The Hybrid Theory is a look at the film’s visual effects. With much bigger and more advanced effects than the first film, this is a look at how they were able to use CGI in minimal ways while trying to do as much with practical materials and prosthetics as humanly possible. The key to the first was that much of the work done wasn’t computer generated and that was something the production crew and Wiseman wanted to maintain with this picture. They go through several of the action sequences, in particular one where Marcus is attacking Selene and Michael in a truck, and how they balanced out green screen technology, CGI and as well as prosthetics and practical materials. There are also a lot of miniature model work scenes as well in this film as trying to do many of the big shots with real size materials wasn’t attainable.
Making Monsters Roar is a featurette that focuses on the creature effects of the film. With a great design base to follow from the original, the sequel’s key was to be able to make it more streamlined. Wiseman wanted the Lycans to have a bit more movement in their neck this time around as he wanted them to be less like an action figure in terms of their upper torso movement. Sticking close to the original designs, they discuss in detail in how they experimented with different materials to keep the look of the monsters while making them a bit easier for the stuntmen to be able to function in.

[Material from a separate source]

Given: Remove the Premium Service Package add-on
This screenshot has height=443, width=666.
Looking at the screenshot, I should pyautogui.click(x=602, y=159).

It’s interesting to see how they how much further along the technology has come for this film in terms of realism, as this 11 minute feature shows how they redesigned some of the prosthetics for a much better platform to encourage a much higher level of movement from the Lycans.

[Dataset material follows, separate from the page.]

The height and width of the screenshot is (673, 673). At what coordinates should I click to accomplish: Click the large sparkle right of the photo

The War Rages On focuses on the film’s stunt work. With much more action comes much more stunt work to pull off and the film’s attempts at going for a realistic feel came with a lot of specialized wire-work. For several scenes they had to create a specialty rig to pull off the stunt work, particularly during the boat sequences. The attention to detail and Wiseman’s wanting to improve upon his first film’s action is evident throughout as he and the production crew talk about how they were more comfortable this time around as well as they knew they had to more.
Building a Saga is a 12 minute feature that focuses on the film’s design. Opting for a much larger set and production due to the increased budget, Wiseman explains how he wanted to change up for the sequel as he didn’t want to just repeat what he did for Underworld for the sequel. The goal was to go more for a period piece as opposed to more of an action film except with automatic weapons; it’s interesting to hear the production staff talking about how they wanted to pull this off while trying to stay true to the franchise’s roots, as the conversation over budget as well as creativity lent to some of the film’s more interesting scenery choices. It’s also interesting to see
Music and Mayhem runs around 12 minutes and focuses on the film’s sound design and score with the people who know it best. With music supervisor Scott Gershin and the production staff on board, it’s an interesting and candid discussion about how the film’s sound and score influenced the film’s dramatic effects. Wiseman’s goal with the sound effects was to develop a distinct sound for each of the creature so that they wouldn’t sound like modulated animal noises; the Lycans should roar and not sound like lions. The film’s score is also an interesting part of this feature as well, as all involved talk about how they wanted the film to be powerful but not overwhelming to the film.